Después de cenar, descansamos en sofás enormes y escuchamos una lluvia suave caer sobre el techo. (Era febrero, lo último de la temporada de lluvias).

El futbolín junto a nosotros era un recordatorio del génesis del centro turístico. En el centro de Dedon está Bobby Dekeyser, una exestrella belga del fútbol, quien sufrió una lesión a los veintitantos años que terminó con su carrera, por lo que se dedicó al negocio de los muebles elegantes para exteriores y produjo piezas en Cebú, conocidas por su tejido de alta calidad. Una vez ahí, descubrió a Siargao durante un viaje y decidió hacer de la propiedad una exhibición de sus diseños, así como una introducción a su Shangri-La personal. El resultado es exactamente lo que se anuncia: una especie de campamento de lujo para quienes quieren tanto aventuras de altura como diseño de altura, y tienen el dinero para disfrutarlos en un sitio tan aislado.

Reserva ecológica

“Los dos somos muy activos, y en una semana fuimos a andar en bicicleta de montaña, a hacer surf de remo en el ocaso, practicar wakeboard en los manglares y surf en mar abierto”, contó Tania Reinert, una huésped de Hong Kong. “Es uno de los pocos lugares al que todavía te tardas en llegar, y realmente se siente remoto, basado en culturas de pesca y agricultura”.

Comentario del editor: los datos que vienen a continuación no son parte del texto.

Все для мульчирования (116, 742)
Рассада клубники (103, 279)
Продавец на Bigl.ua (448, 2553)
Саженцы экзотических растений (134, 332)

Siargao es, en efecto, la entrada a una región particularmente hermosa y conservada de islas y cultura isleña. Aprovechando una mañana clara, Sean, nacido en Kenia y gurú de las actividades en el centro turístico, nos llevó en un recorrido en lancha. Pasamos por Pansukian, apodada la Isla Desnuda, y por Guyam, en realidad, un cocotal rodeado por el mar. En una más grande, llamada Daku, con una playa de arena muy fina, los pescadores remendaban las redes, los niños nos mostraban sus barquitos de madera pintados de colores brillantes, y los gallitos llenaban periódicamente los patios frontales de la aldea. Los lugareños atiborran las estructuras de madera ubicadas a lo largo del cabo los fines de semana, nos contó Marlo, pero este día entre semana estábamos solos.

Fue difícil imaginar que tal belleza siga sin desarrollos en otras partes de Asia, y, de hecho, el congreso filipino aprobó una ley para proteger a Siargao y las islas periféricas como parte de una reserva ecológica.

Después de digerir un picnic playero, el cielo se puso ominosamente gris, así es que nos dirigimos rápidamente hacia el rompiente, donde habíamos planeado probar nuestras habilidades oxidadas. Vacilante, me puse de pie en la siguiente ola, pero no llegué lejos antes de tragar un montón de agua salada. Sin embargo, después de varios intentos, logré un ritmo más suave. Pronto, comenzó a llover, pero nuestro grupito siguió atrapando el oleaje en aumento. Después, íbamos sentados en la lancha de motor de Dedon, cubiertos con toallas, temblando por el océano y la lluvia, bebiendo agua fresca de coco; agotados pero felices.